Support non-breaking-space in subscripts

chtenb commented 1 year ago

Origin: https://github.com/asciidoctor/asciidoctor/issues/3951

Would it be possible to support the non-breaking-space character in a subscript? I'm in a situation where I make heavy use of subscripts with spaces, and I want to make my source text look as close to the intentional rendering as possible. Having {sp} littered all over the text conflicts with this idea.

However, I have no problem using unicode in my text, and since a non-breaking-space looks fine in plain text too, I figure that would be a nice feature to have, and solve my usecase.

Asciidoctor seems to already support this, but asciidoctor.js does not.

mojavelinux commented 1 year ago

Please provide an example of what does not work. Asciidoctor and Asciidoctor.js use exactly the same code. Unless there is somehow a problem with the transpiler (which I doubt), I expect it to work the same way in both.

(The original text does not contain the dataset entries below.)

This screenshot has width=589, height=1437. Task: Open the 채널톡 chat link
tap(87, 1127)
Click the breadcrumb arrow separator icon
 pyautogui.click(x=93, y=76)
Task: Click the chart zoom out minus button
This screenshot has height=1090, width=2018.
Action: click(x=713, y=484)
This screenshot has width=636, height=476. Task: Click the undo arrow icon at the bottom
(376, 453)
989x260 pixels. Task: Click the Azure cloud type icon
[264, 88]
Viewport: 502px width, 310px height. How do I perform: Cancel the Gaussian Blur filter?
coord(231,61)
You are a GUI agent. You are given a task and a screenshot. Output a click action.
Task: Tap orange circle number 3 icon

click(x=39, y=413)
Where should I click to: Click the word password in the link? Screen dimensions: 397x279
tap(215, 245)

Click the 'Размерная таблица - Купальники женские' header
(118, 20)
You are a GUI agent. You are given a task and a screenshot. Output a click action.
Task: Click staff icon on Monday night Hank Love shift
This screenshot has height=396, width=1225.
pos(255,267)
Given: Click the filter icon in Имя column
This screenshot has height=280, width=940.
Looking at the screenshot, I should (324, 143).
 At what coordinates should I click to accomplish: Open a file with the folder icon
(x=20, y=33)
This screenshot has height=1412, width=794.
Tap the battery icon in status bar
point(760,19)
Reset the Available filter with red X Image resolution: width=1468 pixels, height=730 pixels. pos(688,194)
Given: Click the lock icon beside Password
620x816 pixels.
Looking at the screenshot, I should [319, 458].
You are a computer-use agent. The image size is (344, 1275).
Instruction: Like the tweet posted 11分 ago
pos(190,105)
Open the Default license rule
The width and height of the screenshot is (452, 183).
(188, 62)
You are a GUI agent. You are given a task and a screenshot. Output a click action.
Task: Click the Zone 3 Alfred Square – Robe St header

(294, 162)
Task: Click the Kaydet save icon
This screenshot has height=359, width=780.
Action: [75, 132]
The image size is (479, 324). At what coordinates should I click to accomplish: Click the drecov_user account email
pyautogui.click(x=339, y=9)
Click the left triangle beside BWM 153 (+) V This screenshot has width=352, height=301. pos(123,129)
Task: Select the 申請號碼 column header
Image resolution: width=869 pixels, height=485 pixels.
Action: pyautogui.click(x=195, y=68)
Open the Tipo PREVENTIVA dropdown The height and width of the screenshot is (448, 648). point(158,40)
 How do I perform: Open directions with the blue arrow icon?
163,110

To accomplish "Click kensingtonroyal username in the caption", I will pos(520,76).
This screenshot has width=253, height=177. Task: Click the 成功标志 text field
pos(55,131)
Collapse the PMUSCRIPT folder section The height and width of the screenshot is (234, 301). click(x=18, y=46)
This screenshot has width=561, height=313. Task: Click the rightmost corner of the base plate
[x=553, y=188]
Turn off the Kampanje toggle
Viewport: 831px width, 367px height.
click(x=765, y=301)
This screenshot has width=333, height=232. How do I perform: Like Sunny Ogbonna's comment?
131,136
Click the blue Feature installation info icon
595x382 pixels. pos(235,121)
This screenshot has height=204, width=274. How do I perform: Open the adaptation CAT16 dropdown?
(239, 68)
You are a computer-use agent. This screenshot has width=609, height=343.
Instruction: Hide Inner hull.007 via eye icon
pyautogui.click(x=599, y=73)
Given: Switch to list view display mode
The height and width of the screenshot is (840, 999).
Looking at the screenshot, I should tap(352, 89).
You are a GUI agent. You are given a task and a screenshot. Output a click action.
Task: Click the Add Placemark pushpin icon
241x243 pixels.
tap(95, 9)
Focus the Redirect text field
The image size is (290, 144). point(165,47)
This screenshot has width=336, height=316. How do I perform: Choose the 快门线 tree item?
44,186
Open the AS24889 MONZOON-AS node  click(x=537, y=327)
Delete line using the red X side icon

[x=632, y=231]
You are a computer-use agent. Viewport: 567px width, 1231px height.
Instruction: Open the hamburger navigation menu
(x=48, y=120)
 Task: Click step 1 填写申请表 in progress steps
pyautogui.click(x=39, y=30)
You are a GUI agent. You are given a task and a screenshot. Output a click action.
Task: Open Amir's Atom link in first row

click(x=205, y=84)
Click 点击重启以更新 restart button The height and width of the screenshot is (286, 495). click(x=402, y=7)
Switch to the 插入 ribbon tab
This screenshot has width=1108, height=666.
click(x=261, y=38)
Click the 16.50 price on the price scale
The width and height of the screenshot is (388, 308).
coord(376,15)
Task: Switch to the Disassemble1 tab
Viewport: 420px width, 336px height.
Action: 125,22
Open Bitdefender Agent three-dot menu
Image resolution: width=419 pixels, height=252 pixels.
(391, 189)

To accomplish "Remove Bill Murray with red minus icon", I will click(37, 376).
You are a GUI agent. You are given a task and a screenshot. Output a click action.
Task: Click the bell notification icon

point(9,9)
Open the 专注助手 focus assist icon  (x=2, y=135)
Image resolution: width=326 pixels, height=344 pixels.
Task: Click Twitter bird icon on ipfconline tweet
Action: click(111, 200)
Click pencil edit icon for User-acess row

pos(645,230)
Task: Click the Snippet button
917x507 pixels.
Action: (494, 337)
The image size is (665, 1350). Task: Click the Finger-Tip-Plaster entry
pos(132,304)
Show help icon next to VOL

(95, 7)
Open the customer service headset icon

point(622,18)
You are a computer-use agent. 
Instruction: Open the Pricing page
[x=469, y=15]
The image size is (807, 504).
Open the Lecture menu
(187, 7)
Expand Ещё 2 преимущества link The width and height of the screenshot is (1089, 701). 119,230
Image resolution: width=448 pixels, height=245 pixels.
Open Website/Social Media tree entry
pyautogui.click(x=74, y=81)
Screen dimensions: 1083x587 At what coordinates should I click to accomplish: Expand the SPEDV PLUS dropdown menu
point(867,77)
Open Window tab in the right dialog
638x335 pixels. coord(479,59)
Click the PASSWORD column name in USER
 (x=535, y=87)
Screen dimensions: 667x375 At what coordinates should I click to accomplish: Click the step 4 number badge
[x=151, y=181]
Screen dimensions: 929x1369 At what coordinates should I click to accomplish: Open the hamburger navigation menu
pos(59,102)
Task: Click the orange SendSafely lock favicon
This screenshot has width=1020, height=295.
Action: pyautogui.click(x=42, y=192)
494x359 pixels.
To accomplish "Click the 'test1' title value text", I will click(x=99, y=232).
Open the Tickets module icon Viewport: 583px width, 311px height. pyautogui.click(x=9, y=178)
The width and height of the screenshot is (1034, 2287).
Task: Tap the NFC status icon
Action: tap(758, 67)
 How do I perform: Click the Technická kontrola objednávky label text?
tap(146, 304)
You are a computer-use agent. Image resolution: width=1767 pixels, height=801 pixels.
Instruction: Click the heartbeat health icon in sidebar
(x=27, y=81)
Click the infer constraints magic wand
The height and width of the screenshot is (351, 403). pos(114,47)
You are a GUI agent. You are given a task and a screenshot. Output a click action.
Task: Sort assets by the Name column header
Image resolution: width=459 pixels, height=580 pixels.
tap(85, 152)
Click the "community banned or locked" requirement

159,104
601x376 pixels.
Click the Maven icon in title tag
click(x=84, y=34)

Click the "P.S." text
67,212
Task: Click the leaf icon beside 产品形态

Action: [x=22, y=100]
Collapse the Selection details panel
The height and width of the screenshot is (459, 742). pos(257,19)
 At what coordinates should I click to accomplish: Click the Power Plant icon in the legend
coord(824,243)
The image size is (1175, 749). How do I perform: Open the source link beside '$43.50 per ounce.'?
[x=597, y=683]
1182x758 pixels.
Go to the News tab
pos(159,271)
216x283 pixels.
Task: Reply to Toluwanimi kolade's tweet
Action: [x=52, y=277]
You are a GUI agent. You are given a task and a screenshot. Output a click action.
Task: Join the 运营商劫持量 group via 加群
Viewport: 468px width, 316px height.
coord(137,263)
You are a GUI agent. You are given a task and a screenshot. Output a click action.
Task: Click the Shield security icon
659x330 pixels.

chtenb commented 1 year ago

Here is an example

Test~a1 a2~

Note that the space between a1 and a2 is a non-breaking space.

mojavelinux commented 1 year ago

Much to my surprise, there does seem to be a difference in behavior between Asciidoctor and Asciidoctor.js here. It looks like there's a mismatch between the interpretation of the regular expression character class \S.

Ruby:

'\u00a0'.match? /\S/
# => true

/\S/.test('\u00a0')
// => false

Thus, Asciidoctor.js would need to add a check for this character to match the behavior of Asciidoctor.

In AsciiDoc, no-break space should not be considered a space character. (In Ruby, \S is defined as [^ \t\r\n\f\v]. Though we don't expect to find \r, \f, and \v in a document—at least not where markup is interpreted—so it's effectively [^ \t\r\n]).

chtenb commented 1 year ago

According to the JS documentation at

https://developer.mozilla.org/en-US/docs/Web/JavaScript/Guide/Regular_Expressions/Character_Classes

\S is defined as [^\f\n\r\t\v\u0020\u00a0\u1680\u2000-\u200a\u2028\u2029\u202f\u205f\u3000\ufeff].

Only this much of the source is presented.